* **Exercise requirements**: Word for word, repeat each line of the listing below.

* **Given data**:
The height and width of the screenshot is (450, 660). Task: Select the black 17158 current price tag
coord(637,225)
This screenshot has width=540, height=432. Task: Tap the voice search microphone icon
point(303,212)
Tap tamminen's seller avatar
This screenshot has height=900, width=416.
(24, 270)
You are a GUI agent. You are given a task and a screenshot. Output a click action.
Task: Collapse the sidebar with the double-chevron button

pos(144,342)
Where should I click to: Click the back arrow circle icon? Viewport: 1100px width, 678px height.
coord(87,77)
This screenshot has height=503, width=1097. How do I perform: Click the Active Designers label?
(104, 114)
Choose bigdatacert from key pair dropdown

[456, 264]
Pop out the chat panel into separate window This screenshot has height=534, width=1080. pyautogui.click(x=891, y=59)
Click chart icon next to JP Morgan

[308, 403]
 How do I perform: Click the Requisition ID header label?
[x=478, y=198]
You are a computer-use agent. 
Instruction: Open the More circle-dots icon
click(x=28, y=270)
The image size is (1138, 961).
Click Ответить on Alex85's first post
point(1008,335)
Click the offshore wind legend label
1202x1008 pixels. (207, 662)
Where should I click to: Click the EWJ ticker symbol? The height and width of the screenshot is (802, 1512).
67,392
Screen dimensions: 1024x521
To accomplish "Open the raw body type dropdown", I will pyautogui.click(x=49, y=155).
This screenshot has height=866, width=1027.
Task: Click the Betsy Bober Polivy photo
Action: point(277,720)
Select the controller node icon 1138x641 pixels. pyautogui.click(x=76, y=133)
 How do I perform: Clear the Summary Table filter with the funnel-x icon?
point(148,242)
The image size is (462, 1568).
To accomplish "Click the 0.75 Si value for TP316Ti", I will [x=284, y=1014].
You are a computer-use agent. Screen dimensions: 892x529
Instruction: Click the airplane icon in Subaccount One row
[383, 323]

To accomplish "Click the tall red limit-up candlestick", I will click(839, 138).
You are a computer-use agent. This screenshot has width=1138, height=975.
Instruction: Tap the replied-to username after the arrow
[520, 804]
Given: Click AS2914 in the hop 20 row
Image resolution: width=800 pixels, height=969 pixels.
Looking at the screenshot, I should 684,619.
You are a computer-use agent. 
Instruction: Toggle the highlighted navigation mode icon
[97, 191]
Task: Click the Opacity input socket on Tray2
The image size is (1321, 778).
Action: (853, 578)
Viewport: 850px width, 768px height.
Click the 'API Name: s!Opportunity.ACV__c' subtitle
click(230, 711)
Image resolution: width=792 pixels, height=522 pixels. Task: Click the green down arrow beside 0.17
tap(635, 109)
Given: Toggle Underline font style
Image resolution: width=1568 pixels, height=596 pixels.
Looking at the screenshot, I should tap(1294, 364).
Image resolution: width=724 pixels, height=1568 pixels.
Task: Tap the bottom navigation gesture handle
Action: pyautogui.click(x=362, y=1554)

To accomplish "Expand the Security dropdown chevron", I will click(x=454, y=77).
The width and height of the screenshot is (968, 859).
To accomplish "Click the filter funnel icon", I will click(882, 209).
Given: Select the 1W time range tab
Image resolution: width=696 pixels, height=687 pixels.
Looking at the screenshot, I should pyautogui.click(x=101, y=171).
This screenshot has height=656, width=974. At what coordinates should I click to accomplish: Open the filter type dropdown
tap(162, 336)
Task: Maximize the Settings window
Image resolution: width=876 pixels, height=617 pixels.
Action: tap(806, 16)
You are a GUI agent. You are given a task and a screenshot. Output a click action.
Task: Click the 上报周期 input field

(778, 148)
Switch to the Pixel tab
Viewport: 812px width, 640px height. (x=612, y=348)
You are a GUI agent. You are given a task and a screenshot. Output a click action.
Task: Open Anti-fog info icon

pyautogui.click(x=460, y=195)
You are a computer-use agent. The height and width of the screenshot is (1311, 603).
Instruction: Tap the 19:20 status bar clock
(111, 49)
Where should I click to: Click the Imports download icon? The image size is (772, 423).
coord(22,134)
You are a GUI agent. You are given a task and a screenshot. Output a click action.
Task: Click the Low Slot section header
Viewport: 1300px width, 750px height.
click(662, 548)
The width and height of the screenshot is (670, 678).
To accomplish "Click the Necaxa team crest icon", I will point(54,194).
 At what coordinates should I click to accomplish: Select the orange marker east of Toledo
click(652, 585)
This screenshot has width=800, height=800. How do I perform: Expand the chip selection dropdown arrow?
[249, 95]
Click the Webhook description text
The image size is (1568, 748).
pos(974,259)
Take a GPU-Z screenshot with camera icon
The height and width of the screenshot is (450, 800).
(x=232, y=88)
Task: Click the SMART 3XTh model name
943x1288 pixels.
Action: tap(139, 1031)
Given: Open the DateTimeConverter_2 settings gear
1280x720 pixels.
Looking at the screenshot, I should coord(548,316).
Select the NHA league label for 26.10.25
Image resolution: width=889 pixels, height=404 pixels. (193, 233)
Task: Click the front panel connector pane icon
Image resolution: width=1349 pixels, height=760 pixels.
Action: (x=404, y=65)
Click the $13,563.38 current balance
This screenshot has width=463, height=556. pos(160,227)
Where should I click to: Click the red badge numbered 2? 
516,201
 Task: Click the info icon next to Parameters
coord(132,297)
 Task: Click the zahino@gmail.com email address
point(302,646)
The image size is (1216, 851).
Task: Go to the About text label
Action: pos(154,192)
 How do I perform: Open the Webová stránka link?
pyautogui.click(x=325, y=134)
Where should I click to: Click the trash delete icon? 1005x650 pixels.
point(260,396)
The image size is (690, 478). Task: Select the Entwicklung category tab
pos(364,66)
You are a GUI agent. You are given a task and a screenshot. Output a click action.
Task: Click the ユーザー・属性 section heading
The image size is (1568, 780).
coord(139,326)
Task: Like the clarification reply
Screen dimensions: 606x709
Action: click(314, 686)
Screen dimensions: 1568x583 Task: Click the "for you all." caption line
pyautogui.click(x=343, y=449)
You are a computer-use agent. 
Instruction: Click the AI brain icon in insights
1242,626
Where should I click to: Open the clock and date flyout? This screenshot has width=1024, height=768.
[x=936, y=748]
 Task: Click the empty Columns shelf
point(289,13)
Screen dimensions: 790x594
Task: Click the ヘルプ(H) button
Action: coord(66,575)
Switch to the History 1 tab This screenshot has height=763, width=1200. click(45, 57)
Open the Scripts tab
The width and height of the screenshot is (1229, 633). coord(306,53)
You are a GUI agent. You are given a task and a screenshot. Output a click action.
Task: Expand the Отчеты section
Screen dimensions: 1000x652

* **Written answer**:
The height and width of the screenshot is (450, 660). Task: Select the black 17158 current price tag
coord(637,225)
This screenshot has width=540, height=432. Task: Tap the voice search microphone icon
point(303,212)
Tap tamminen's seller avatar
This screenshot has height=900, width=416.
(24, 270)
You are a GUI agent. You are given a task and a screenshot. Output a click action.
Task: Collapse the sidebar with the double-chevron button

pos(144,342)
Where should I click to: Click the back arrow circle icon? Viewport: 1100px width, 678px height.
coord(87,77)
This screenshot has height=503, width=1097. How do I perform: Click the Active Designers label?
(104, 114)
Choose bigdatacert from key pair dropdown

[456, 264]
Pop out the chat panel into separate window This screenshot has height=534, width=1080. pyautogui.click(x=891, y=59)
Click chart icon next to JP Morgan

[308, 403]
 How do I perform: Click the Requisition ID header label?
[x=478, y=198]
You are a computer-use agent. 
Instruction: Open the More circle-dots icon
click(x=28, y=270)
The image size is (1138, 961).
Click Ответить on Alex85's first post
point(1008,335)
Click the offshore wind legend label
1202x1008 pixels. (207, 662)
Where should I click to: Click the EWJ ticker symbol? The height and width of the screenshot is (802, 1512).
67,392
Screen dimensions: 1024x521
To accomplish "Open the raw body type dropdown", I will pyautogui.click(x=49, y=155).
This screenshot has height=866, width=1027.
Task: Click the Betsy Bober Polivy photo
Action: point(277,720)
Select the controller node icon 1138x641 pixels. pyautogui.click(x=76, y=133)
 How do I perform: Clear the Summary Table filter with the funnel-x icon?
point(148,242)
The image size is (462, 1568).
To accomplish "Click the 0.75 Si value for TP316Ti", I will [x=284, y=1014].
You are a computer-use agent. Screen dimensions: 892x529
Instruction: Click the airplane icon in Subaccount One row
[383, 323]

To accomplish "Click the tall red limit-up candlestick", I will click(839, 138).
You are a computer-use agent. This screenshot has width=1138, height=975.
Instruction: Tap the replied-to username after the arrow
[520, 804]
Given: Click AS2914 in the hop 20 row
Image resolution: width=800 pixels, height=969 pixels.
Looking at the screenshot, I should 684,619.
You are a computer-use agent. 
Instruction: Toggle the highlighted navigation mode icon
[97, 191]
Task: Click the Opacity input socket on Tray2
The image size is (1321, 778).
Action: (853, 578)
Viewport: 850px width, 768px height.
Click the 'API Name: s!Opportunity.ACV__c' subtitle
click(230, 711)
Image resolution: width=792 pixels, height=522 pixels. Task: Click the green down arrow beside 0.17
tap(635, 109)
Given: Toggle Underline font style
Image resolution: width=1568 pixels, height=596 pixels.
Looking at the screenshot, I should tap(1294, 364).
Image resolution: width=724 pixels, height=1568 pixels.
Task: Tap the bottom navigation gesture handle
Action: pyautogui.click(x=362, y=1554)

To accomplish "Expand the Security dropdown chevron", I will click(x=454, y=77).
The width and height of the screenshot is (968, 859).
To accomplish "Click the filter funnel icon", I will click(882, 209).
Given: Select the 1W time range tab
Image resolution: width=696 pixels, height=687 pixels.
Looking at the screenshot, I should pyautogui.click(x=101, y=171).
This screenshot has height=656, width=974. At what coordinates should I click to accomplish: Open the filter type dropdown
tap(162, 336)
Task: Maximize the Settings window
Image resolution: width=876 pixels, height=617 pixels.
Action: tap(806, 16)
You are a GUI agent. You are given a task and a screenshot. Output a click action.
Task: Click the 上报周期 input field

(778, 148)
Switch to the Pixel tab
Viewport: 812px width, 640px height. (x=612, y=348)
You are a GUI agent. You are given a task and a screenshot. Output a click action.
Task: Open Anti-fog info icon

pyautogui.click(x=460, y=195)
You are a computer-use agent. The height and width of the screenshot is (1311, 603).
Instruction: Tap the 19:20 status bar clock
(111, 49)
Where should I click to: Click the Imports download icon? The image size is (772, 423).
coord(22,134)
You are a GUI agent. You are given a task and a screenshot. Output a click action.
Task: Click the Low Slot section header
Viewport: 1300px width, 750px height.
click(662, 548)
The width and height of the screenshot is (670, 678).
To accomplish "Click the Necaxa team crest icon", I will point(54,194).
 At what coordinates should I click to accomplish: Select the orange marker east of Toledo
click(652, 585)
This screenshot has width=800, height=800. How do I perform: Expand the chip selection dropdown arrow?
[249, 95]
Click the Webhook description text
The image size is (1568, 748).
pos(974,259)
Take a GPU-Z screenshot with camera icon
The height and width of the screenshot is (450, 800).
(x=232, y=88)
Task: Click the SMART 3XTh model name
943x1288 pixels.
Action: tap(139, 1031)
Given: Open the DateTimeConverter_2 settings gear
1280x720 pixels.
Looking at the screenshot, I should coord(548,316).
Select the NHA league label for 26.10.25
Image resolution: width=889 pixels, height=404 pixels. (193, 233)
Task: Click the front panel connector pane icon
Image resolution: width=1349 pixels, height=760 pixels.
Action: (x=404, y=65)
Click the $13,563.38 current balance
This screenshot has width=463, height=556. pos(160,227)
Where should I click to: Click the red badge numbered 2? 
516,201
 Task: Click the info icon next to Parameters
coord(132,297)
 Task: Click the zahino@gmail.com email address
point(302,646)
The image size is (1216, 851).
Task: Go to the About text label
Action: pos(154,192)
 How do I perform: Open the Webová stránka link?
pyautogui.click(x=325, y=134)
Where should I click to: Click the trash delete icon? 1005x650 pixels.
point(260,396)
The image size is (690, 478). Task: Select the Entwicklung category tab
pos(364,66)
You are a GUI agent. You are given a task and a screenshot. Output a click action.
Task: Click the ユーザー・属性 section heading
The image size is (1568, 780).
coord(139,326)
Task: Like the clarification reply
Screen dimensions: 606x709
Action: click(314, 686)
Screen dimensions: 1568x583 Task: Click the "for you all." caption line
pyautogui.click(x=343, y=449)
You are a computer-use agent. 
Instruction: Click the AI brain icon in insights
1242,626
Where should I click to: Open the clock and date flyout? This screenshot has width=1024, height=768.
[x=936, y=748]
 Task: Click the empty Columns shelf
point(289,13)
Screen dimensions: 790x594
Task: Click the ヘルプ(H) button
Action: coord(66,575)
Switch to the History 1 tab This screenshot has height=763, width=1200. click(45, 57)
Open the Scripts tab
The width and height of the screenshot is (1229, 633). coord(306,53)
You are a GUI agent. You are given a task and a screenshot. Output a click action.
Task: Expand the Отчеты section
Screen dimensions: 1000x652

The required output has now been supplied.